» **Goal of the exercise**
Exactly reproduce each of the entries shown below.

*** Opening of Provided entries ***

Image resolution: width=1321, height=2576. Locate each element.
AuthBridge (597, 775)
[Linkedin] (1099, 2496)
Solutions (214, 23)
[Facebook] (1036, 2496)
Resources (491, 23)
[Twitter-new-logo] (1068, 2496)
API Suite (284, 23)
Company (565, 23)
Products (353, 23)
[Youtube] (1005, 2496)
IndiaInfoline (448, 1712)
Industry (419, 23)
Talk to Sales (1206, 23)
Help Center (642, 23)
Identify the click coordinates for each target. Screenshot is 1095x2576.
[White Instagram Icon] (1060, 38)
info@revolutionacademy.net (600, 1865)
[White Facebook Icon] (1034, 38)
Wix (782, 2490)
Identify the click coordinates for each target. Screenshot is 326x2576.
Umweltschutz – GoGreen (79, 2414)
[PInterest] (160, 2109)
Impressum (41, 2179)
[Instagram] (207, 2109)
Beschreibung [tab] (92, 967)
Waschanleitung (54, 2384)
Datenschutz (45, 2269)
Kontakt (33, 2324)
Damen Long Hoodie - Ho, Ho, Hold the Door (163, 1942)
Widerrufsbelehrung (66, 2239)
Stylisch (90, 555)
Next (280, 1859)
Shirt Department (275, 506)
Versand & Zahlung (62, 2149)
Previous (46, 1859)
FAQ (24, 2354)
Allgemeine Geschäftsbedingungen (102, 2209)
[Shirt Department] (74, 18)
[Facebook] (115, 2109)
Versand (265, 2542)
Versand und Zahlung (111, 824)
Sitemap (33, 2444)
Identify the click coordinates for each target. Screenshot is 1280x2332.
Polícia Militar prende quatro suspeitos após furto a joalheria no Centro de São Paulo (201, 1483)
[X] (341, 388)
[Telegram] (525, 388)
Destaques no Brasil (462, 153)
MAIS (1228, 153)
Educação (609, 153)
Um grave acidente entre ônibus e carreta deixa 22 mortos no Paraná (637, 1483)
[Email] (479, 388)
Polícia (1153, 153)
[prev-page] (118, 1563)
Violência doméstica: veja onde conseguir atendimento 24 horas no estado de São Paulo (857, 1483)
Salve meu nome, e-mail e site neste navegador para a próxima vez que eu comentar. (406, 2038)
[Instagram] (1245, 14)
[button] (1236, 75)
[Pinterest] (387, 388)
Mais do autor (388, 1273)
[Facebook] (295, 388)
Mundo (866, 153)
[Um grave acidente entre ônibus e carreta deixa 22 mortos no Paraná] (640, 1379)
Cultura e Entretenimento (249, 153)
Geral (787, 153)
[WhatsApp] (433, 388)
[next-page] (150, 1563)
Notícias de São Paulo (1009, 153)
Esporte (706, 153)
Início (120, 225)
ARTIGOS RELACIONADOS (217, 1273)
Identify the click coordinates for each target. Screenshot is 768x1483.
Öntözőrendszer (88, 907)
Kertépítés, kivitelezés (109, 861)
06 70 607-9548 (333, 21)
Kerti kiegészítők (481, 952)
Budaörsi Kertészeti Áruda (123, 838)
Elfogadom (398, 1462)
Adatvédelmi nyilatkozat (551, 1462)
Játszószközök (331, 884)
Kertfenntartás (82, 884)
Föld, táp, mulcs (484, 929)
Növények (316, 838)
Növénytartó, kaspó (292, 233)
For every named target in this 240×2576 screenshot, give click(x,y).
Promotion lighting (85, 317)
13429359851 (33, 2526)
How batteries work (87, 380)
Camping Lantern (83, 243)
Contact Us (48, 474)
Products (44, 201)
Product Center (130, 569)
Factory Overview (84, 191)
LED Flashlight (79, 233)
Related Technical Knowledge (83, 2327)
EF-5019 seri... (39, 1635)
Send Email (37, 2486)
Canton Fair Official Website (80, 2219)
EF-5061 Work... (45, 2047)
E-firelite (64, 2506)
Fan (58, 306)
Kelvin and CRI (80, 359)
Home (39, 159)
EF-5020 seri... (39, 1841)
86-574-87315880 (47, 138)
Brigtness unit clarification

*** Close of Provided entries ***

» **Exercise solution**
Image resolution: width=1321, height=2576. Locate each element.
AuthBridge (597, 775)
[Linkedin] (1099, 2496)
Solutions (214, 23)
[Facebook] (1036, 2496)
Resources (491, 23)
[Twitter-new-logo] (1068, 2496)
API Suite (284, 23)
Company (565, 23)
Products (353, 23)
[Youtube] (1005, 2496)
IndiaInfoline (448, 1712)
Industry (419, 23)
Talk to Sales (1206, 23)
Help Center (642, 23)
Identify the click coordinates for each target. Screenshot is 1095x2576.
[White Instagram Icon] (1060, 38)
info@revolutionacademy.net (600, 1865)
[White Facebook Icon] (1034, 38)
Wix (782, 2490)
Identify the click coordinates for each target. Screenshot is 326x2576.
Umweltschutz – GoGreen (79, 2414)
[PInterest] (160, 2109)
Impressum (41, 2179)
[Instagram] (207, 2109)
Beschreibung [tab] (92, 967)
Waschanleitung (54, 2384)
Datenschutz (45, 2269)
Kontakt (33, 2324)
Damen Long Hoodie - Ho, Ho, Hold the Door (163, 1942)
Widerrufsbelehrung (66, 2239)
Stylisch (90, 555)
Next (280, 1859)
Shirt Department (275, 506)
Versand & Zahlung (62, 2149)
Previous (46, 1859)
FAQ (24, 2354)
Allgemeine Geschäftsbedingungen (102, 2209)
[Shirt Department] (74, 18)
[Facebook] (115, 2109)
Versand (265, 2542)
Versand und Zahlung (111, 824)
Sitemap (33, 2444)
Identify the click coordinates for each target. Screenshot is 1280x2332.
Polícia Militar prende quatro suspeitos após furto a joalheria no Centro de São Paulo (201, 1483)
[X] (341, 388)
[Telegram] (525, 388)
Destaques no Brasil (462, 153)
MAIS (1228, 153)
Educação (609, 153)
Um grave acidente entre ônibus e carreta deixa 22 mortos no Paraná (637, 1483)
[Email] (479, 388)
Polícia (1153, 153)
[prev-page] (118, 1563)
Violência doméstica: veja onde conseguir atendimento 24 horas no estado de São Paulo (857, 1483)
Salve meu nome, e-mail e site neste navegador para a próxima vez que eu comentar. (406, 2038)
[Instagram] (1245, 14)
[button] (1236, 75)
[Pinterest] (387, 388)
Mais do autor (388, 1273)
[Facebook] (295, 388)
Mundo (866, 153)
[Um grave acidente entre ônibus e carreta deixa 22 mortos no Paraná] (640, 1379)
Cultura e Entretenimento (249, 153)
Geral (787, 153)
[WhatsApp] (433, 388)
[next-page] (150, 1563)
Notícias de São Paulo (1009, 153)
Esporte (706, 153)
Início (120, 225)
ARTIGOS RELACIONADOS (217, 1273)
Identify the click coordinates for each target. Screenshot is 768x1483.
Öntözőrendszer (88, 907)
Kertépítés, kivitelezés (109, 861)
06 70 607-9548 (333, 21)
Kerti kiegészítők (481, 952)
Budaörsi Kertészeti Áruda (123, 838)
Elfogadom (398, 1462)
Adatvédelmi nyilatkozat (551, 1462)
Játszószközök (331, 884)
Kertfenntartás (82, 884)
Föld, táp, mulcs (484, 929)
Növények (316, 838)
Növénytartó, kaspó (292, 233)
For every named target in this 240×2576 screenshot, give click(x,y).
Promotion lighting (85, 317)
13429359851 (33, 2526)
How batteries work (87, 380)
Camping Lantern (83, 243)
Contact Us (48, 474)
Products (44, 201)
Product Center (130, 569)
Factory Overview (84, 191)
LED Flashlight (79, 233)
Related Technical Knowledge (83, 2327)
EF-5019 seri... (39, 1635)
Send Email (37, 2486)
Canton Fair Official Website (80, 2219)
EF-5061 Work... (45, 2047)
E-firelite (64, 2506)
Fan (58, 306)
Kelvin and CRI (80, 359)
Home (39, 159)
EF-5020 seri... (39, 1841)
86-574-87315880 (47, 138)
Brigtness unit clarification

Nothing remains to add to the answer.